> [ABOUT THIS TASK]:
Please write out exactly the lines from the one with "Screen dimensions: 1010x678" through the end of the data below, both ends included, and omit any pictures.

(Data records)
*** Block opens ***

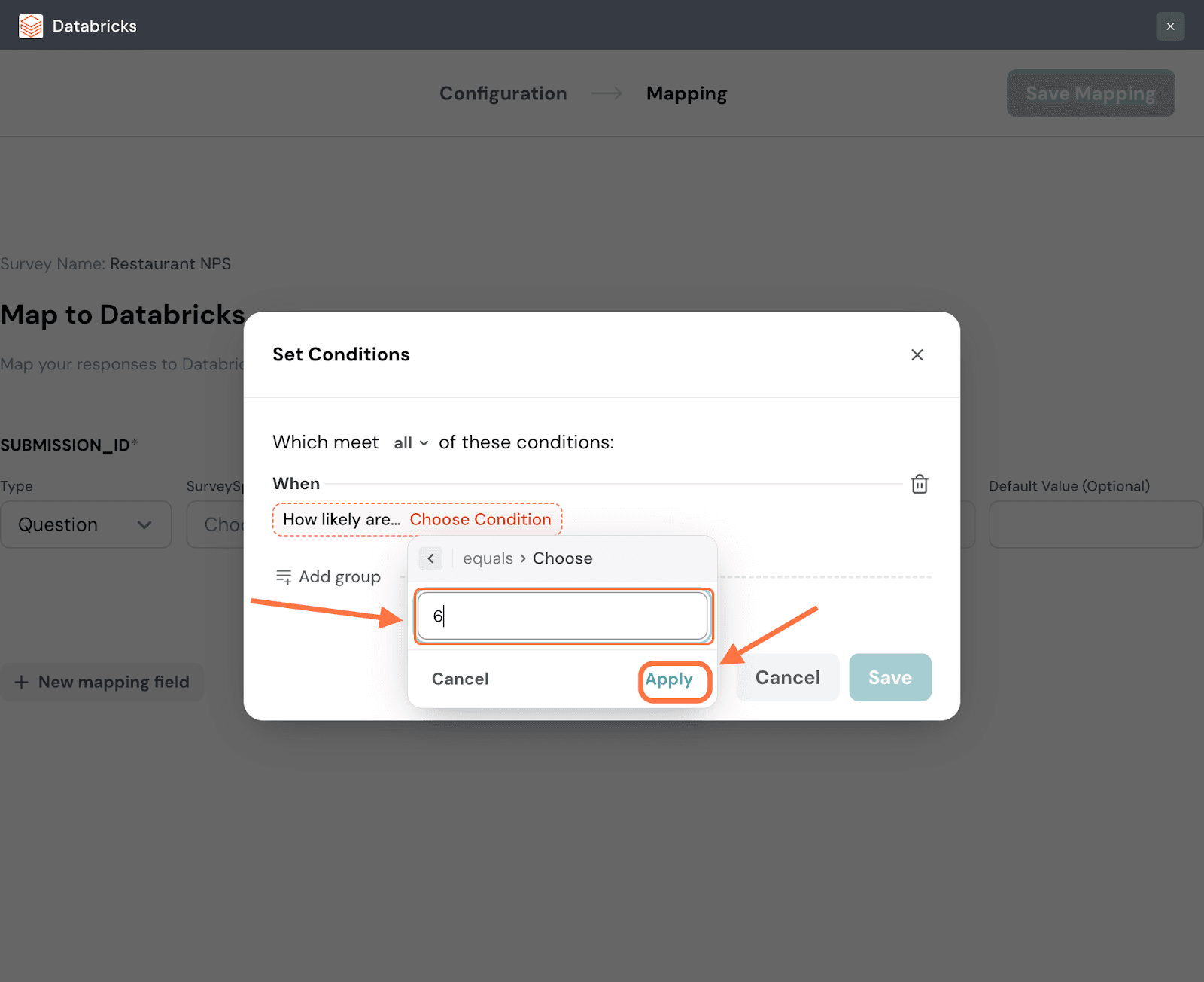The image size is (1204, 982).
Task: Click the Save Mapping button
Action: pyautogui.click(x=1090, y=93)
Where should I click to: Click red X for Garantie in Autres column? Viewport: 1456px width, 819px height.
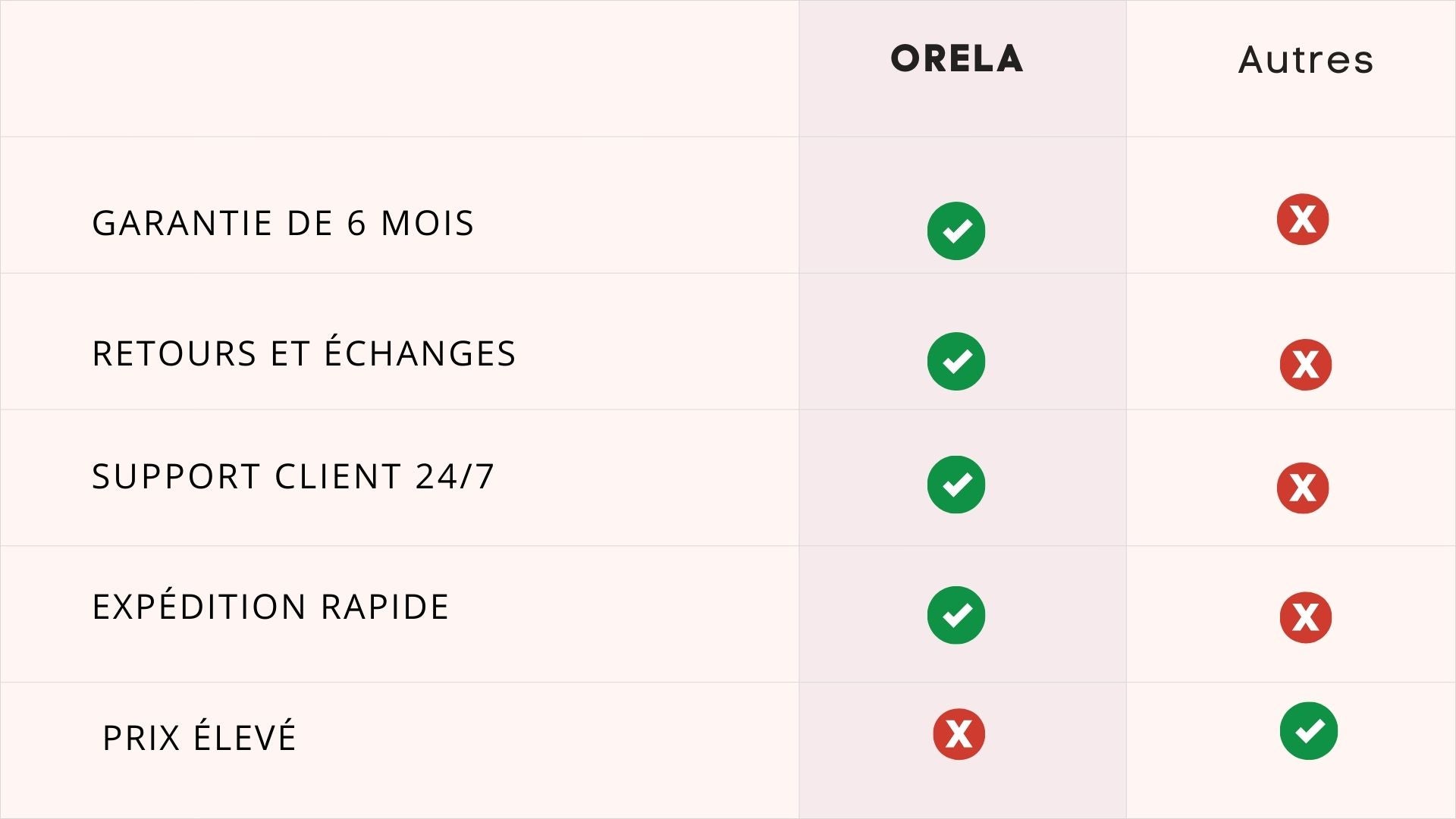(1302, 219)
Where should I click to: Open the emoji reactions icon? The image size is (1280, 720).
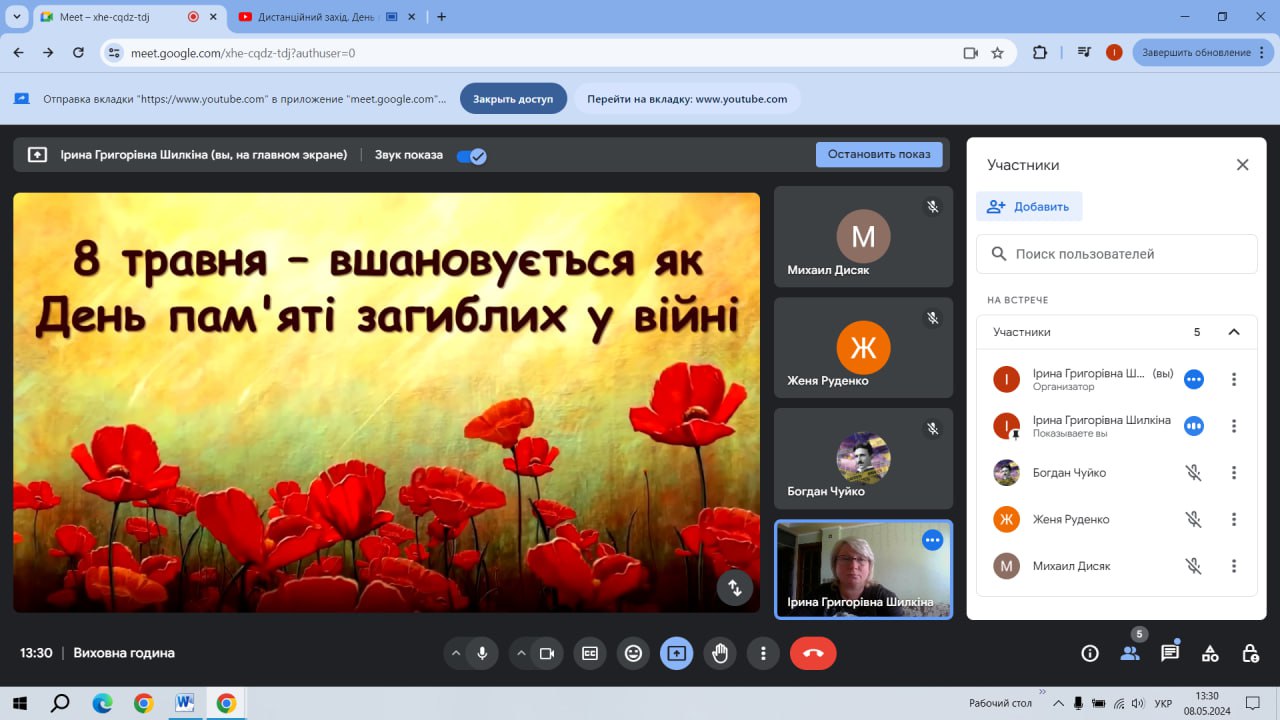[633, 653]
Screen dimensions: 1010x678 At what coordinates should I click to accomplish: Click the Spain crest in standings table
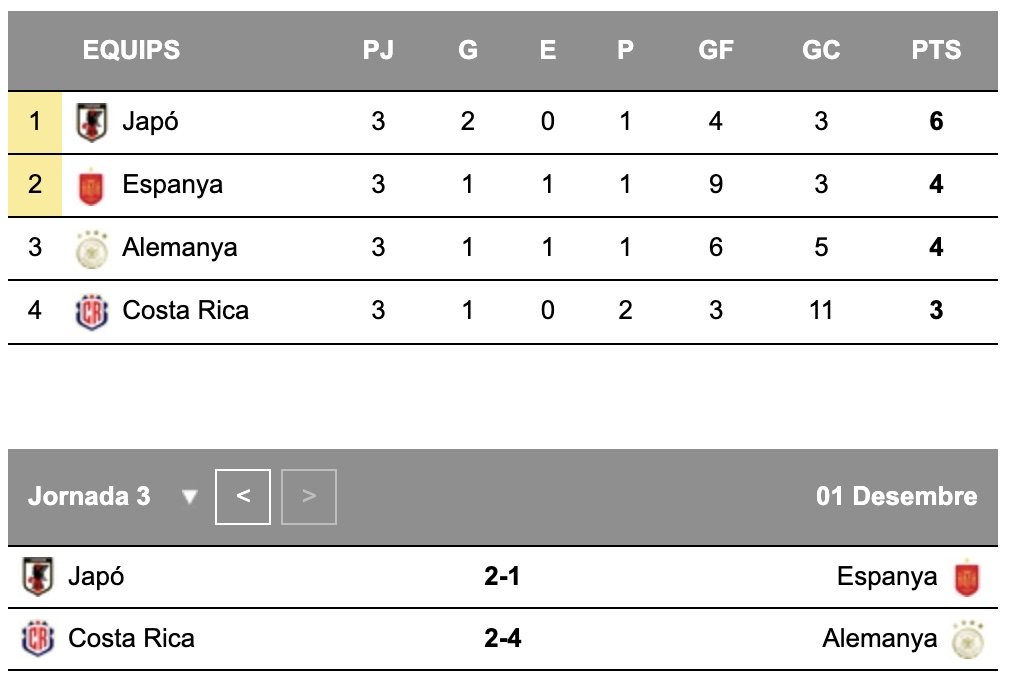coord(91,187)
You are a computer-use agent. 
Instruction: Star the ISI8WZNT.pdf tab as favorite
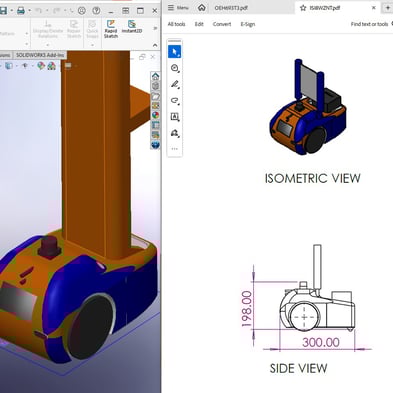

*** Block closes ***

> [SOLUTION FOR THIS PROBLEM]:
Screen dimensions: 1010x678 At what coordinates should I click to accomplish: Click the Spain crest in standings table
coord(91,187)
You are a computer-use agent. 
Instruction: Star the ISI8WZNT.pdf tab as favorite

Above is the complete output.